DESCRIPTION OF THE TASK
Once the line containing "The width and height of the screenshot is (390, 494)." is found in the entries below, reproduce it and every line after it, stopping at and including the line containing "Check the Bank"; reproduce nothing else, and keep each line exact.
DATA TO PROCESS Block Start
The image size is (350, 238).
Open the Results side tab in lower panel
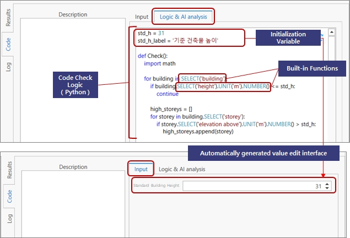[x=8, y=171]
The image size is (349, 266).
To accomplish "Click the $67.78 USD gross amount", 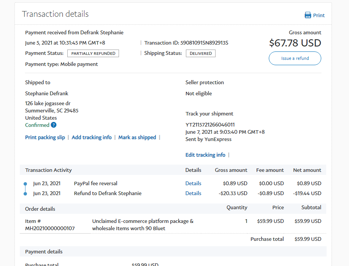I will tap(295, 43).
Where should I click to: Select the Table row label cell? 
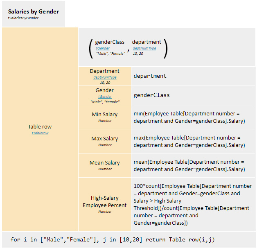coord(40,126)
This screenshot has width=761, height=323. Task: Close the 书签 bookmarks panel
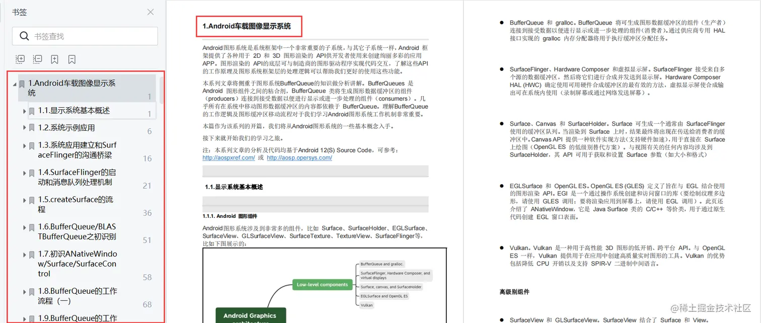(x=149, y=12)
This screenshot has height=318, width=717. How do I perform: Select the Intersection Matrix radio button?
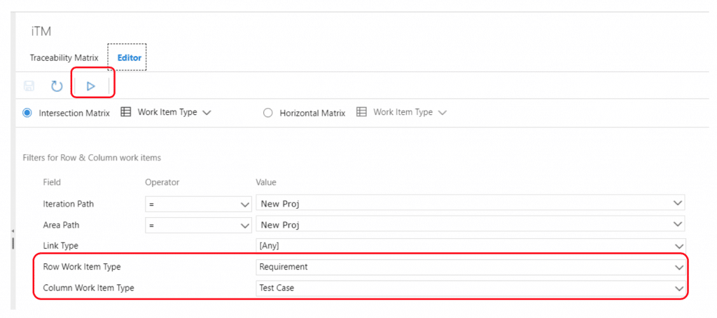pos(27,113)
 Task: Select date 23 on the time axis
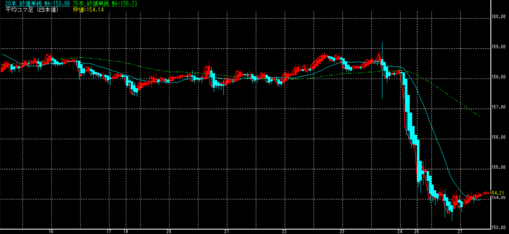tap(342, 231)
DATA TO PROCESS Block End
DATA TO PROCESS Block Start
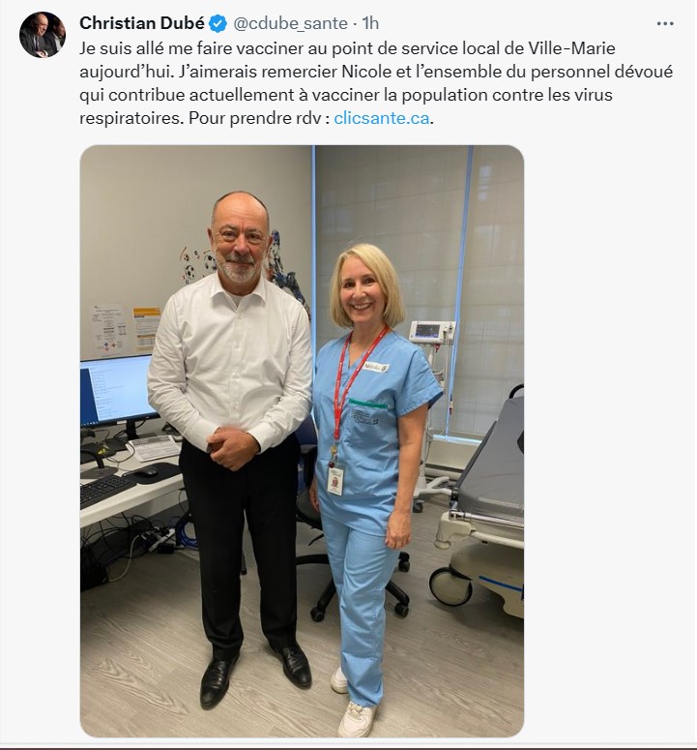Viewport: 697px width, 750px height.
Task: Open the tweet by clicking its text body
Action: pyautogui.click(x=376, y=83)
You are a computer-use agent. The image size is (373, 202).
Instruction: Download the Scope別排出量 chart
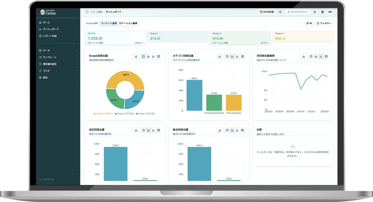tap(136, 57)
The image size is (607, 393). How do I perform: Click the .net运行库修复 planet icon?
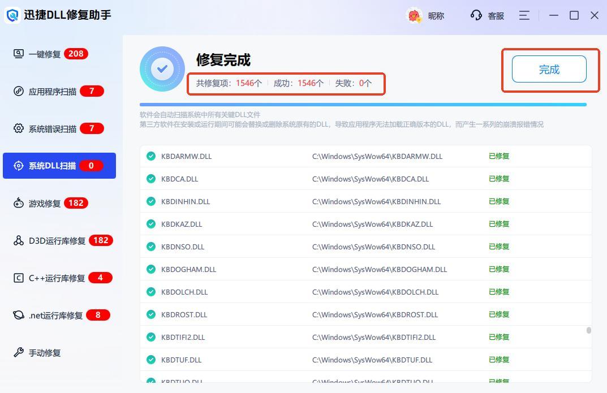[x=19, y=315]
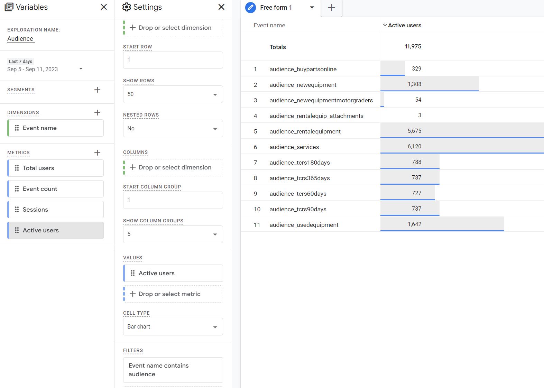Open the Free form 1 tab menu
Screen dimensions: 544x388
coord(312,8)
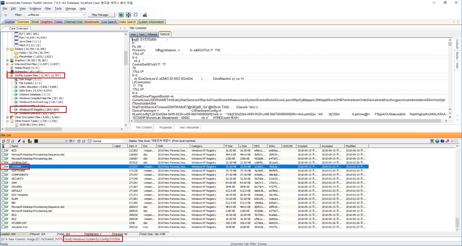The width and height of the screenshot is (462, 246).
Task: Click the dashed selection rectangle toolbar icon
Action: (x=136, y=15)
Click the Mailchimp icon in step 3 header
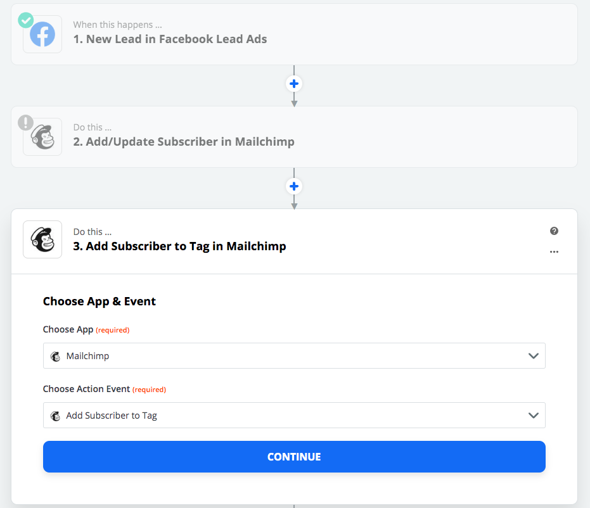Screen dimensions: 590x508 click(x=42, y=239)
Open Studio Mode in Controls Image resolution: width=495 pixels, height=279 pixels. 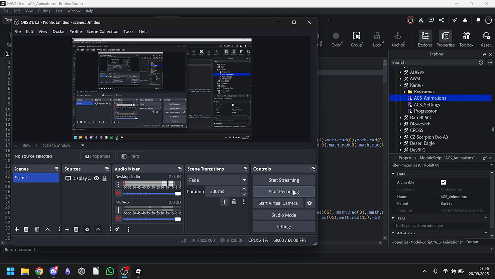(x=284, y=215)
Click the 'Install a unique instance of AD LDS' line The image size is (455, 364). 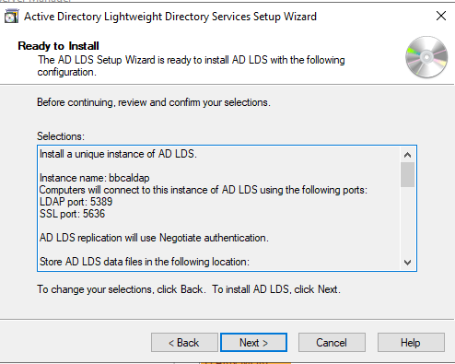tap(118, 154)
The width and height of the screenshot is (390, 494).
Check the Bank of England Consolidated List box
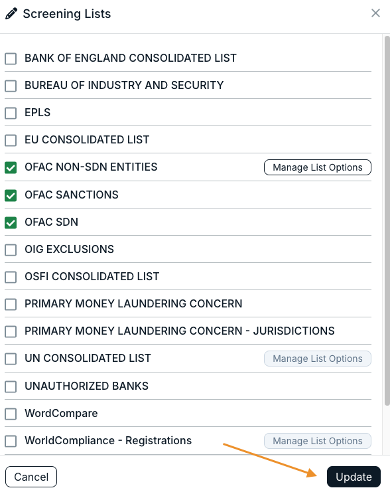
DATA TO PROCESS Block End
DATA TO PROCESS Block Start
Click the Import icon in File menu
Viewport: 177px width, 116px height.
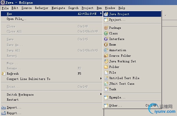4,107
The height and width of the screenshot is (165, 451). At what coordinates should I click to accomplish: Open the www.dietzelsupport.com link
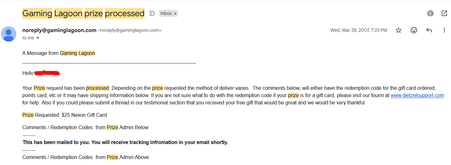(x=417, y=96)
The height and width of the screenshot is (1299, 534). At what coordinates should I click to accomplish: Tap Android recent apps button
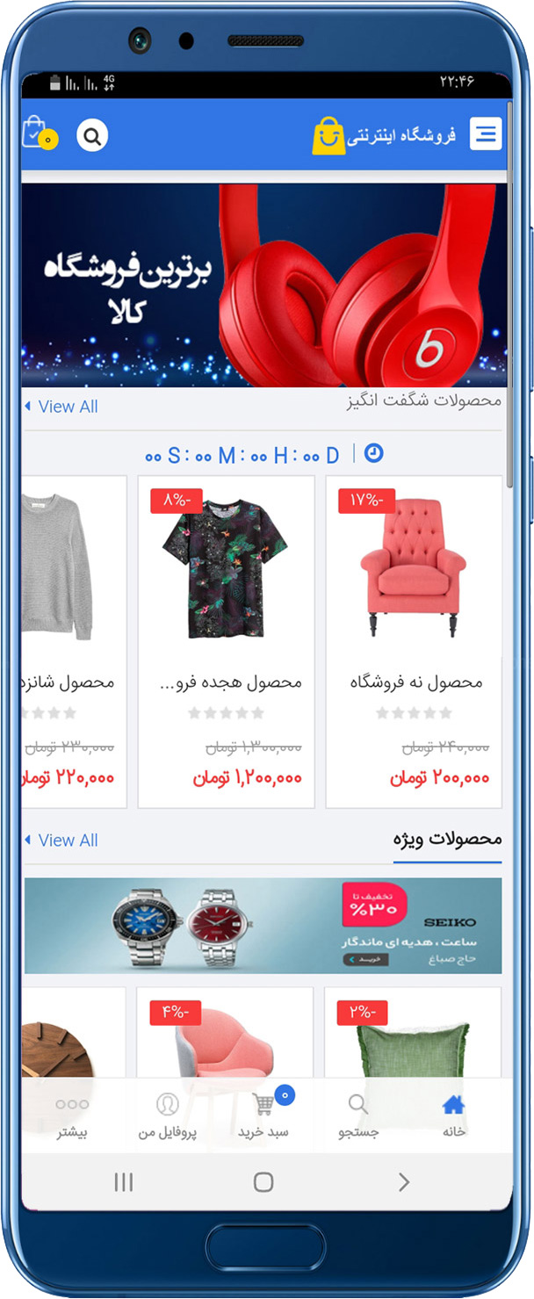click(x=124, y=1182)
DATA TO PROCESS Block End
EXPECTED ANSWER
The width and height of the screenshot is (390, 494).
Check the Bank of England Consolidated List box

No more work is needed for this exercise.